* _Supplied records_:
########
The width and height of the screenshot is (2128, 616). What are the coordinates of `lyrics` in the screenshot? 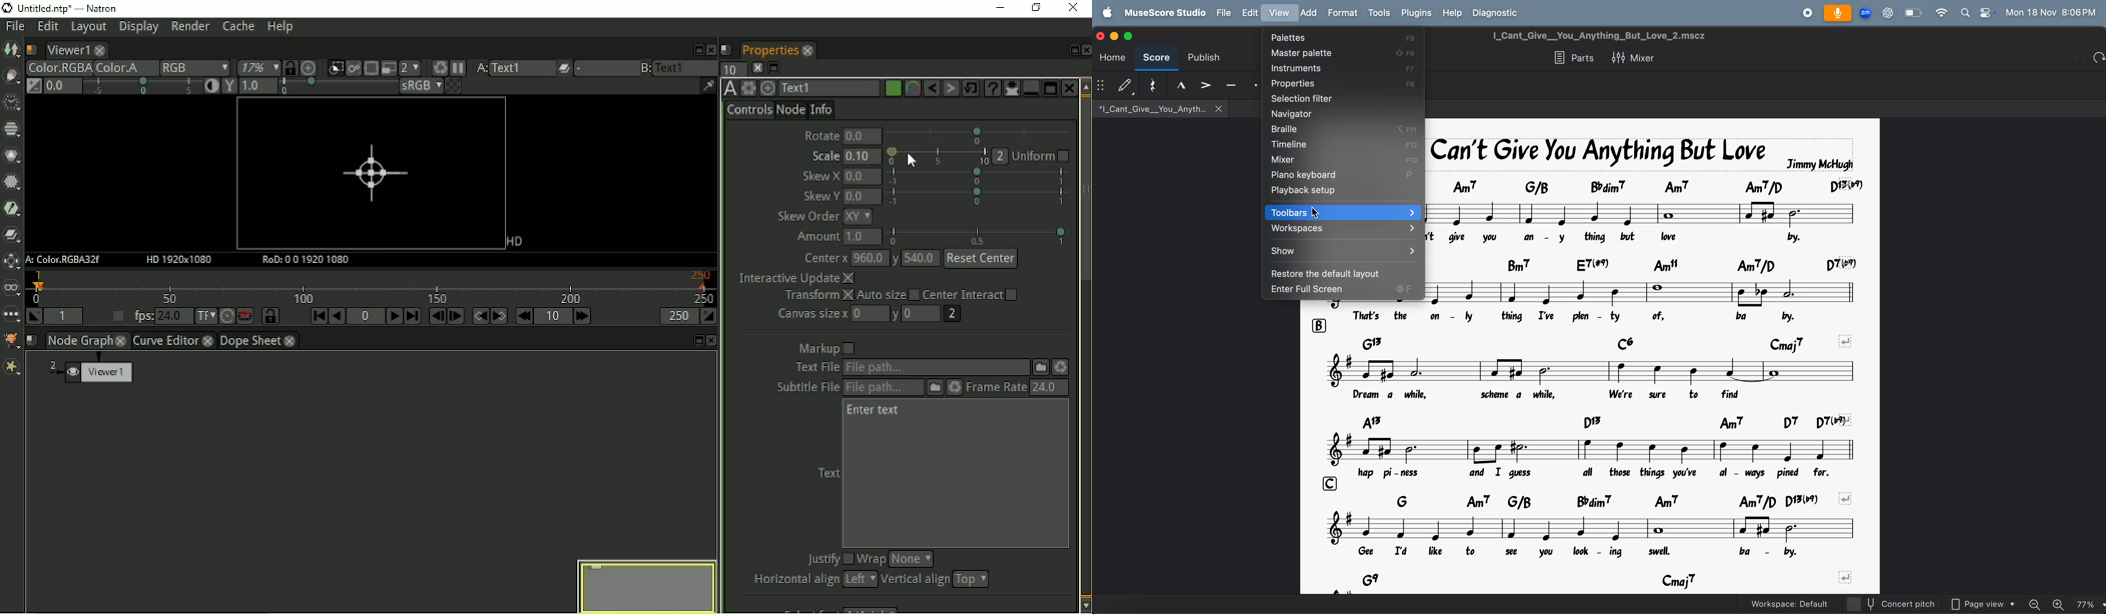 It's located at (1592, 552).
########
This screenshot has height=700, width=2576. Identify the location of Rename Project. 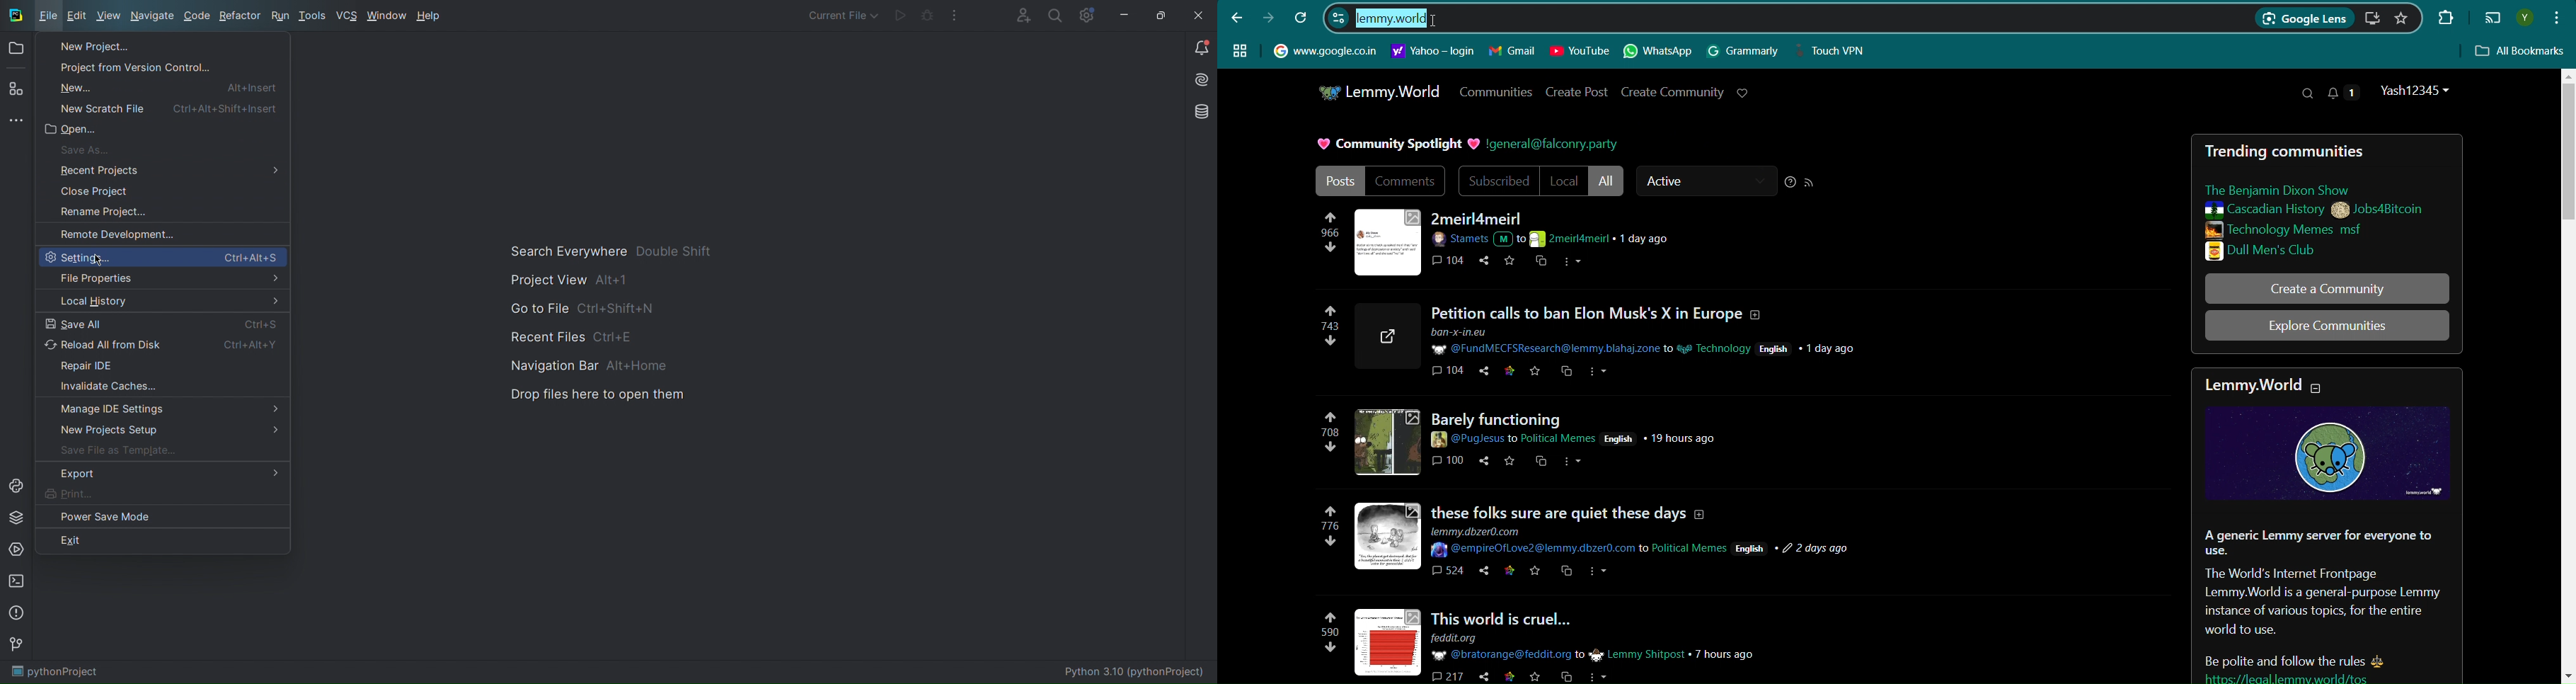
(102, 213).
########
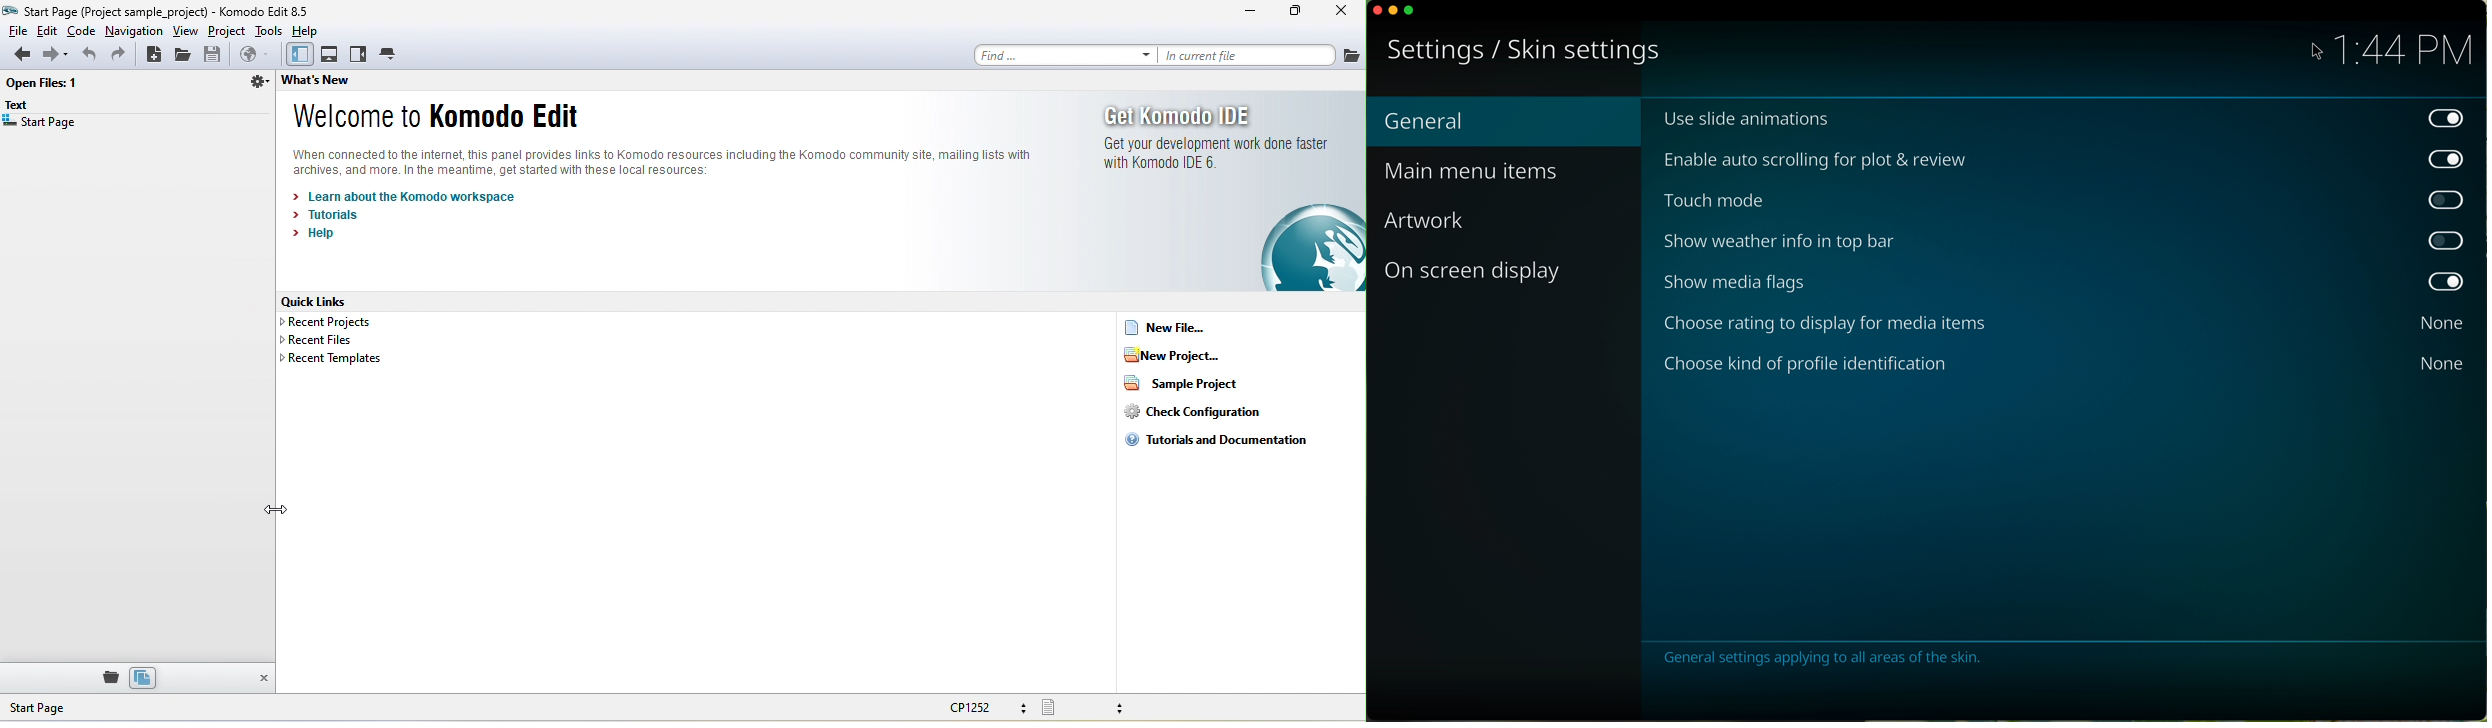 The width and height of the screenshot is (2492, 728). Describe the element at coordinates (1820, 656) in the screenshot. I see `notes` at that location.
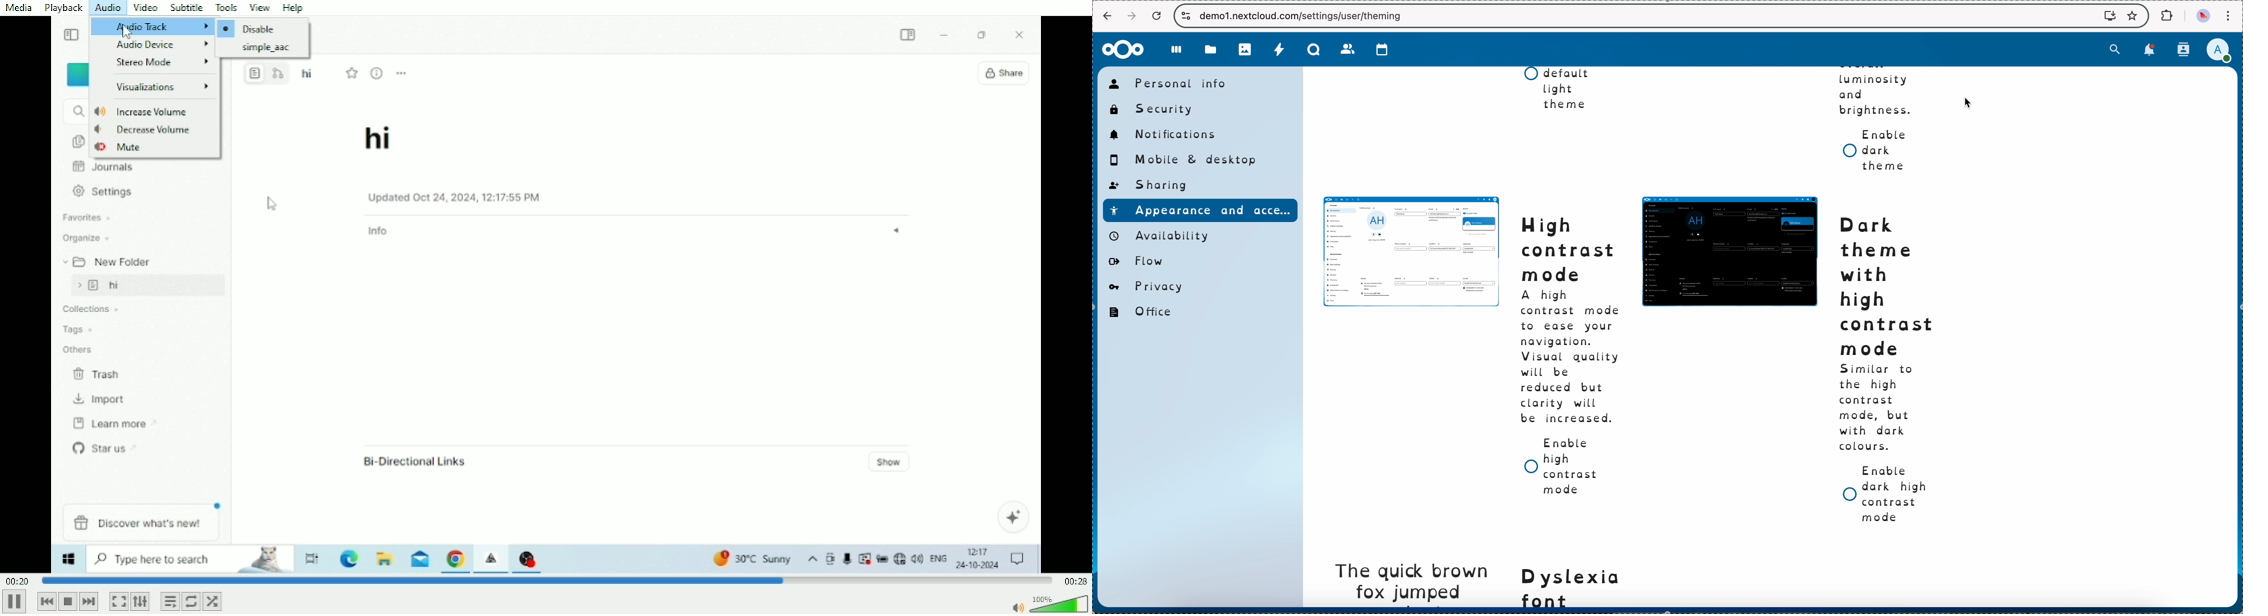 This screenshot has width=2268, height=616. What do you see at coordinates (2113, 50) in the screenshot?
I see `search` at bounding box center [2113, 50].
########
* _Problem requirements_:
Please change "screenshot" to "image" in the stretch of records from the line containing "The width and height of the screenshot is (2492, 728)." through the line containing "center [2113, 50].", keep everything else the same, and give back only those lines without the pictures.

* _Reply to the task_:
 The width and height of the image is (2492, 728). Describe the element at coordinates (1820, 656) in the image. I see `notes` at that location.
 This image has width=2268, height=616. What do you see at coordinates (2113, 50) in the image?
I see `search` at bounding box center [2113, 50].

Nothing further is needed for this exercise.